What would happen if you invested time in the next week doing the following:
1. First separate clients into A, B or C categories based upon one of the following criteria: Total annual sales volume, average purchase value, frequency of purchase or your ideal customer target profile. Any of these inbound revenue delineations would work. The secret is the separate categories.
2. Establish WAY SMART goals for each of those three categories based upon historical trends and current capability and capacity to handle new growth.
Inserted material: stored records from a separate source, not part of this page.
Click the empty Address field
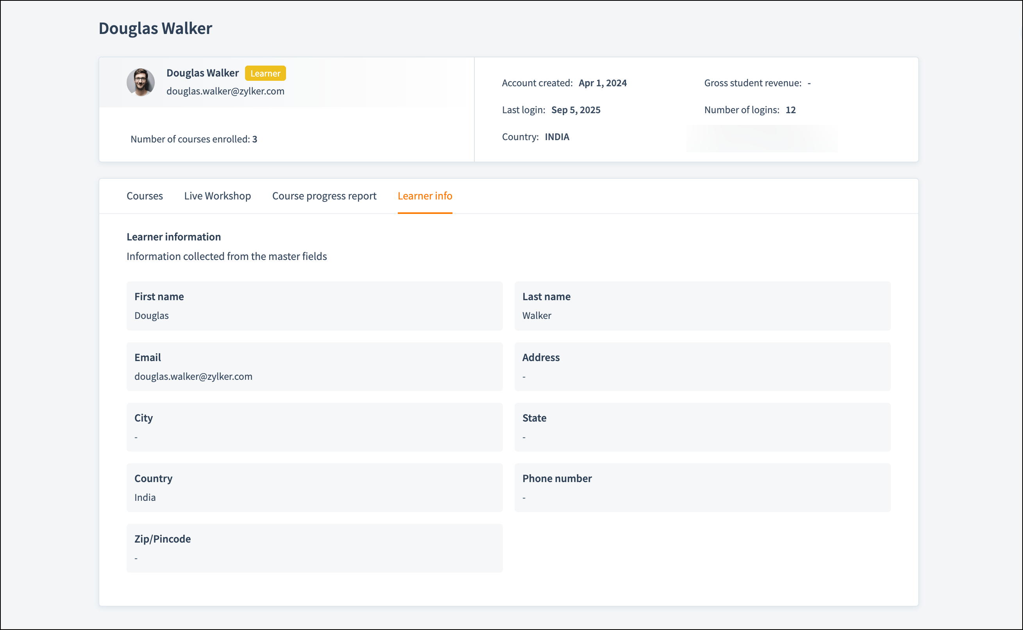The image size is (1023, 630). pyautogui.click(x=702, y=367)
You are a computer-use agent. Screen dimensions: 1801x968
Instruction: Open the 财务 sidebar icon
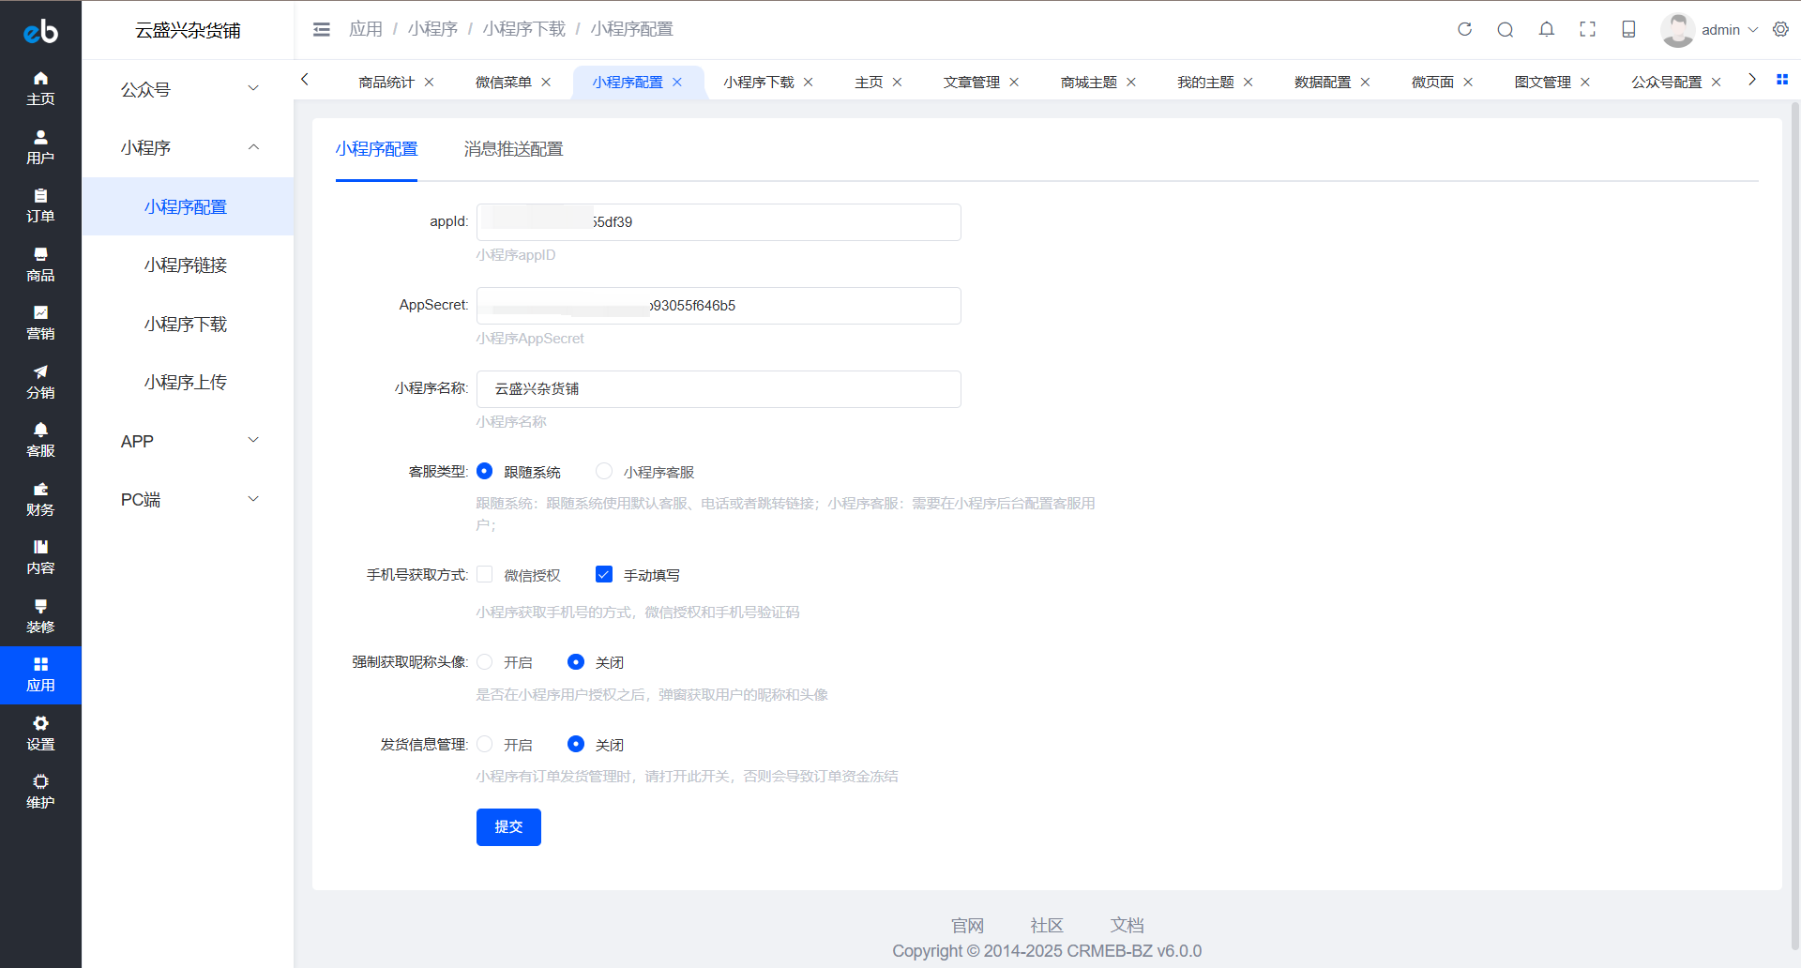coord(40,498)
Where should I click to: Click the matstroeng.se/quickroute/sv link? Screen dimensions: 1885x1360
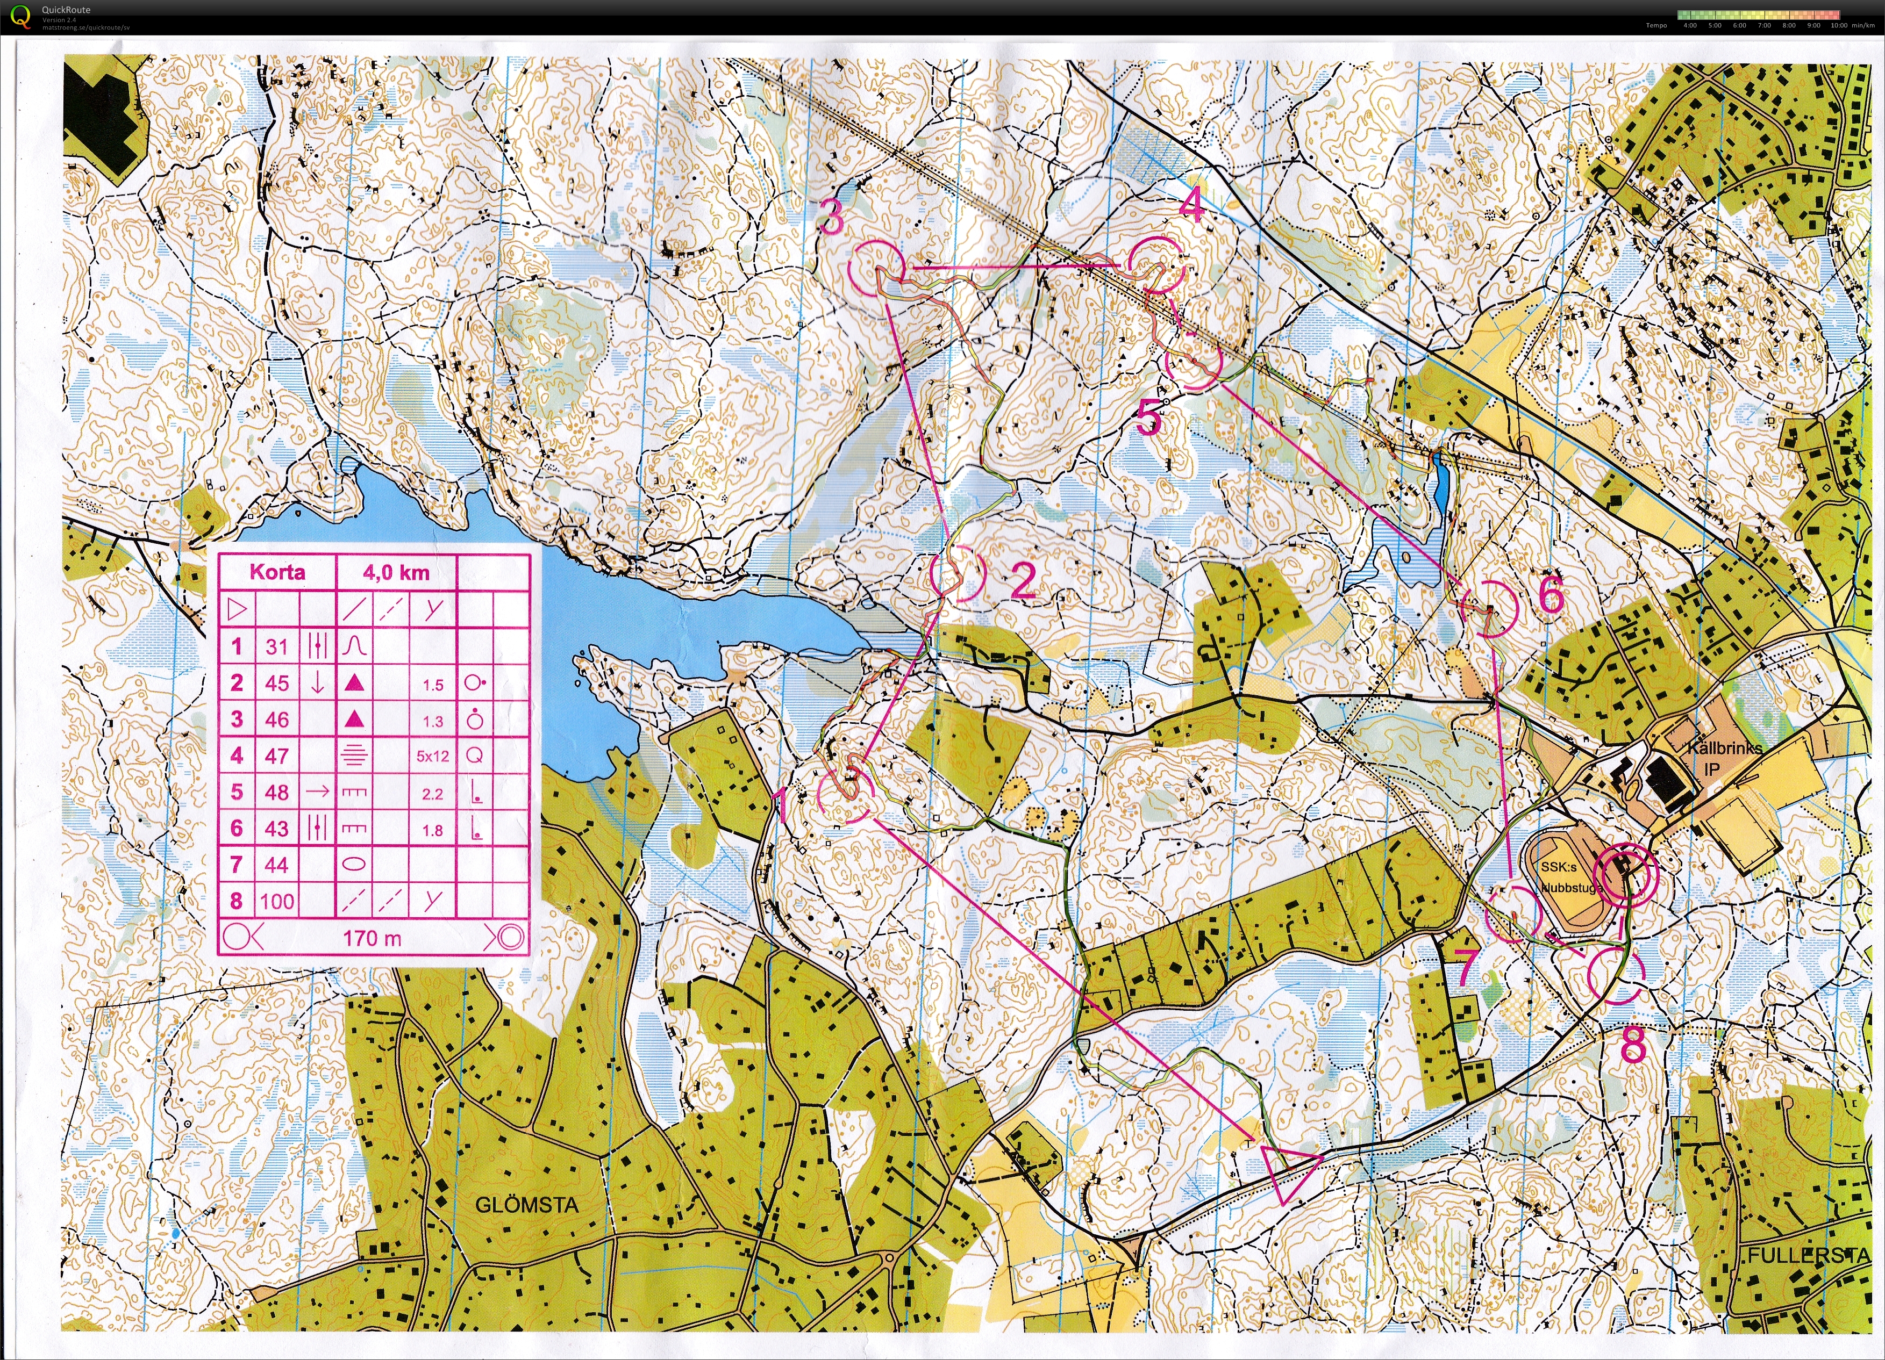coord(86,27)
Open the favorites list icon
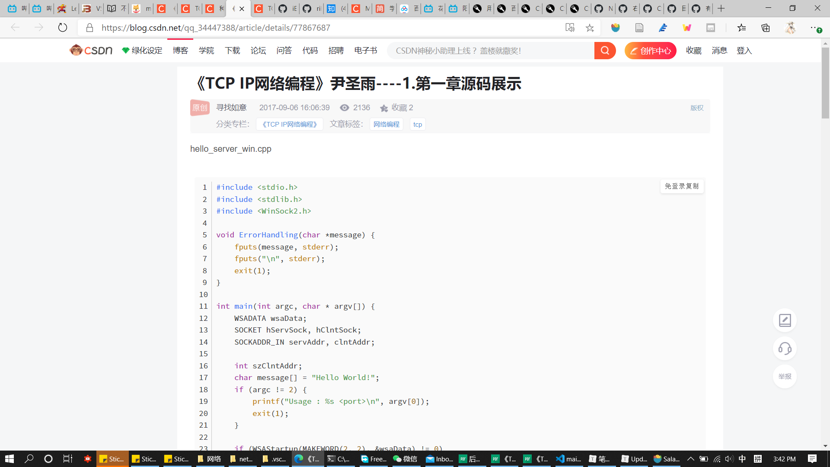The width and height of the screenshot is (830, 467). 742,27
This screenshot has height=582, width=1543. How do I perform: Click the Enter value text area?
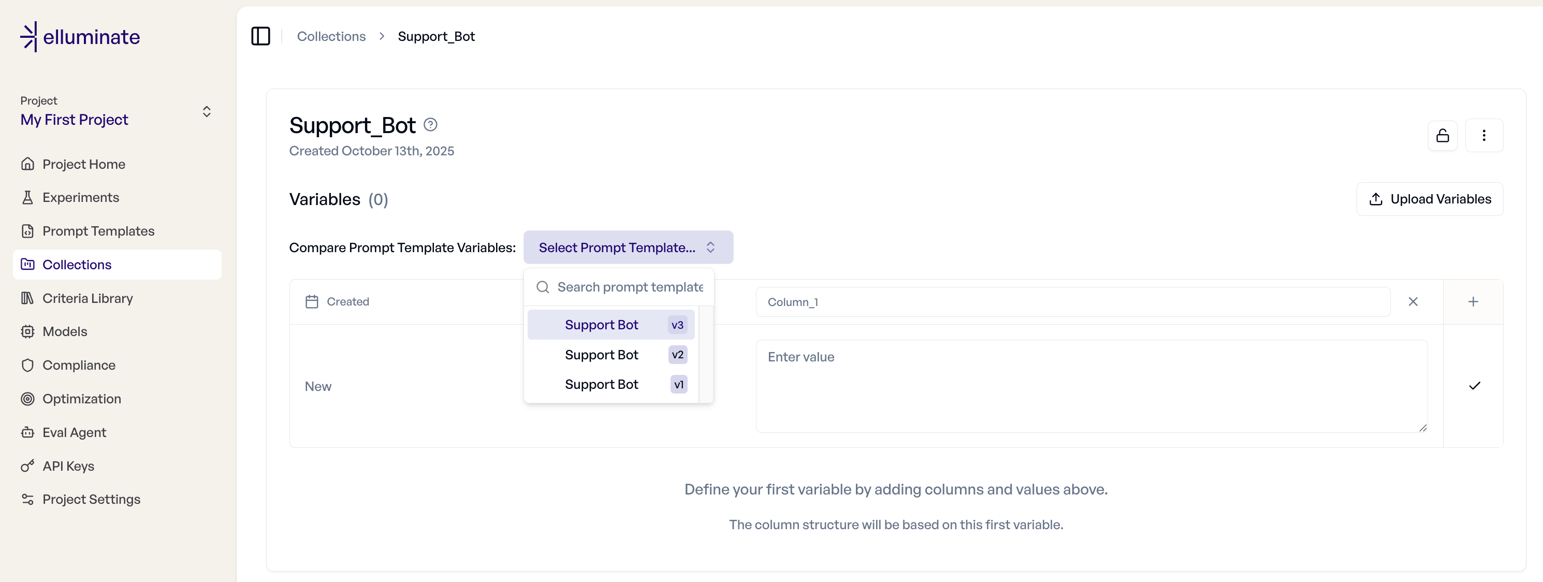coord(1091,386)
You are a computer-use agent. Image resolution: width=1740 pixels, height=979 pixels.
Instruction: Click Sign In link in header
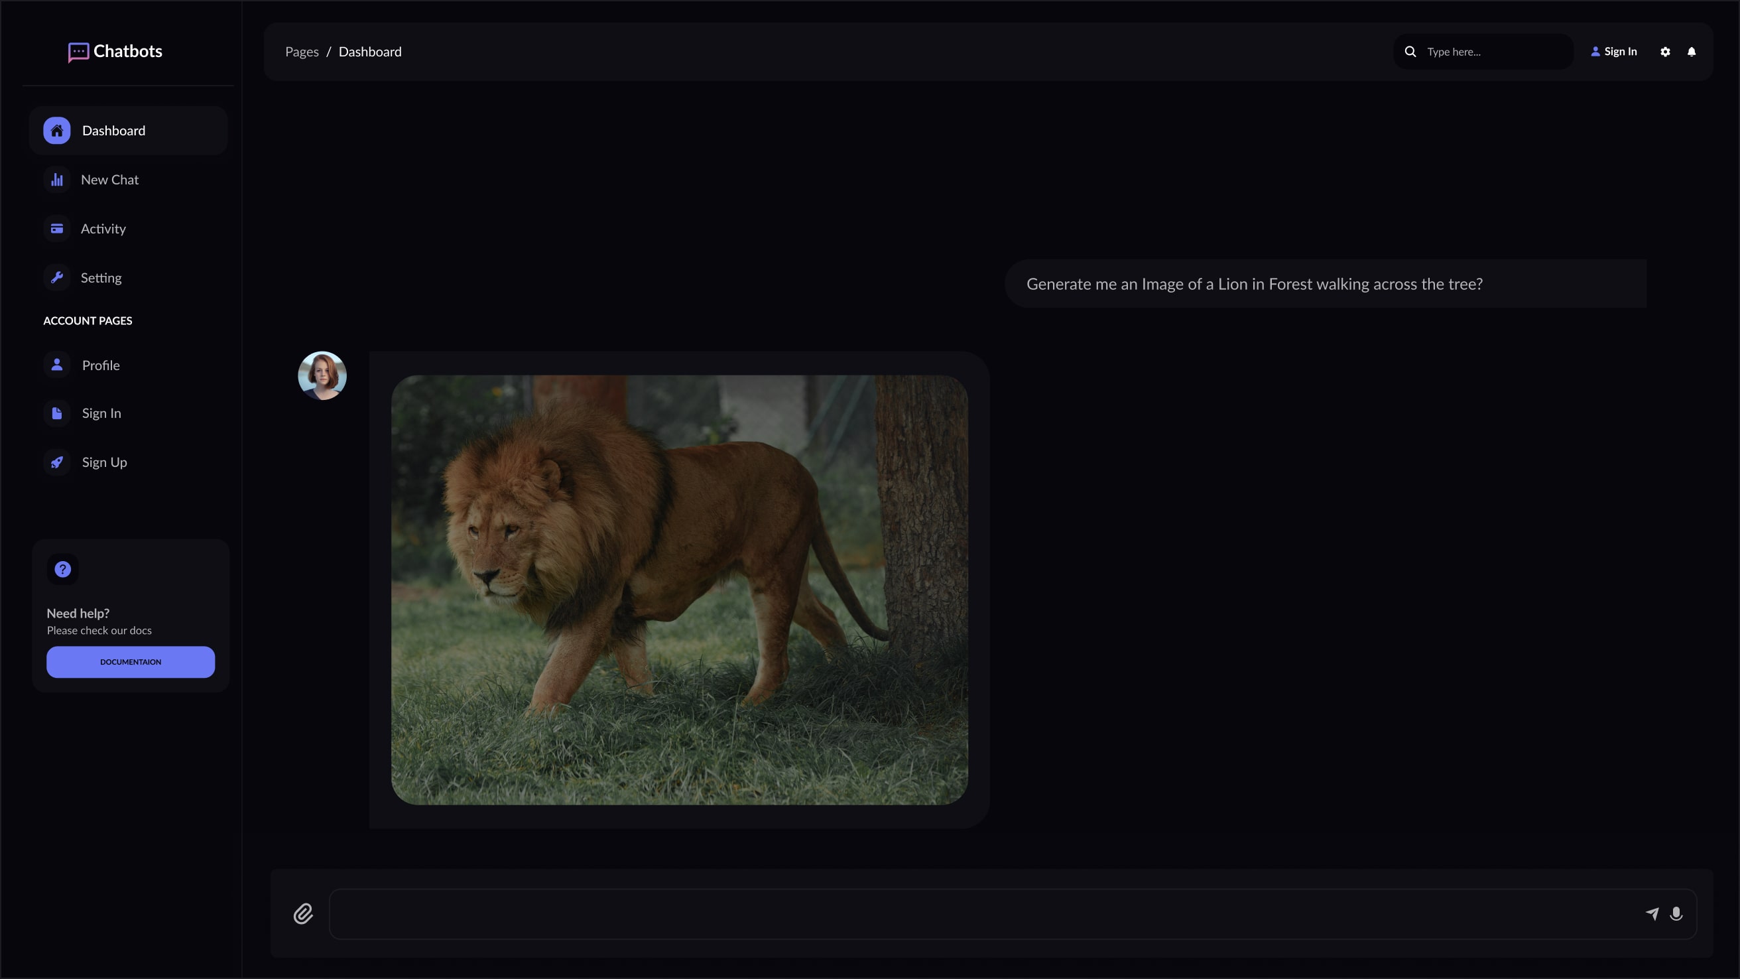tap(1614, 52)
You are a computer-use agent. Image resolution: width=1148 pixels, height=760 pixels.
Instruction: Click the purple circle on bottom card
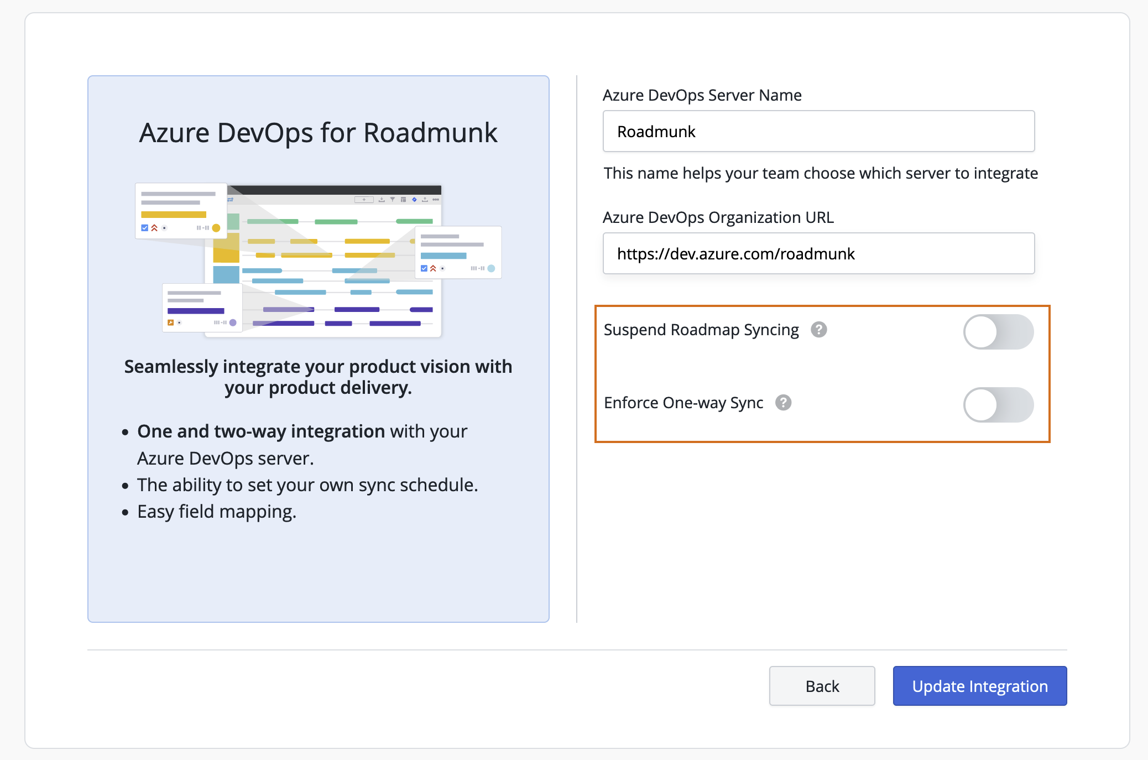click(233, 322)
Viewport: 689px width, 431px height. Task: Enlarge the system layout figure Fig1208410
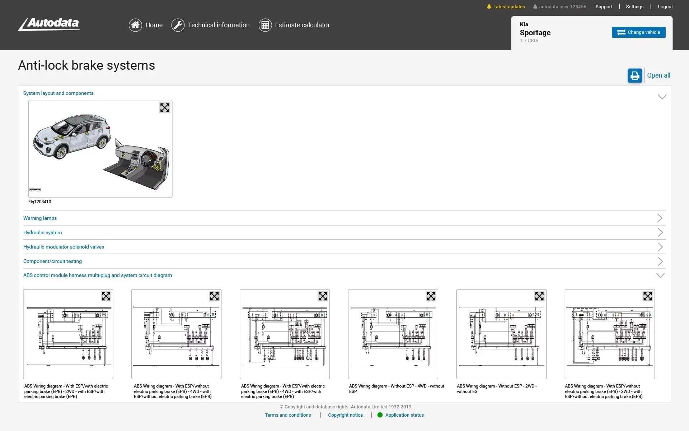165,108
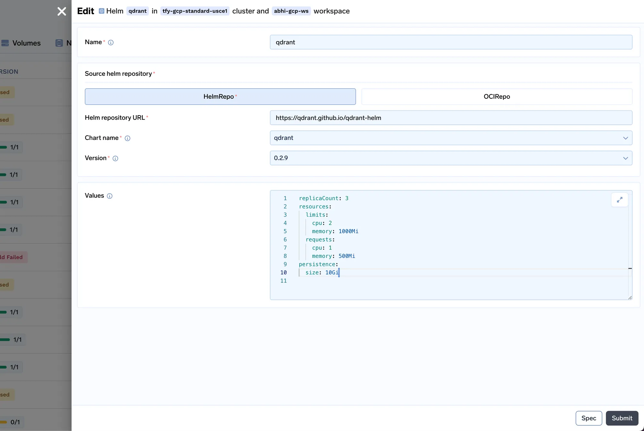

Sales Training Coaching Tip:
W=Written, A=Aligned to your plan, Y=Yours, S=Specific, M=Measurable, A=Attainable, R=Realistic, T=Target Date
3. Then look at your incoming revenue cycle so that you set your sales growth goals to work with those cycles instead of against them. What this means is instead of taking your projected sales growth and dividing it by 12, you subscribe higher growth numbers to your key sales months such as second and third quarters while leaving first and fourth quarters at current revenue levels.
4. Use an Excel spreadsheet with the first page listing all 52 weeks in the first column, total projected weekly sales growth for all A, B and C categories in the second column. The third column is actual sales received or billed depending upon your accounting method.
5. On the next page within that Excel file, the first column again is the listing for all 52 weeks. The second column is the projected weekly sales growth for only type A customers. In the third column you list again the actual revenue received or billed.
6. Copy and past the previous page two more times to reflect B and C categories.
What you have created is a sales dashboard that is very specific and allows you to see the actual results of your efforts on a weekly basis by category. By tracking your sales using this process, you then can be more specific in to any course corrections within your specific sales growth goals.
Monitoring your sales growth is not a one size fits all approach. The more specific you are to the gaps between where you should be (projected sales per week) and where you are (actual dales per week) the easier it is to close those gaps. What I do know to be true is that my clients who have embraced this simple tactic (think action) have increased their sales by 10%25 to 25%25 within 30 to 90 days because they are aware of what is happening right now instead of waiting to the end of the month or the quarter.
Give it a try and let me know how it works.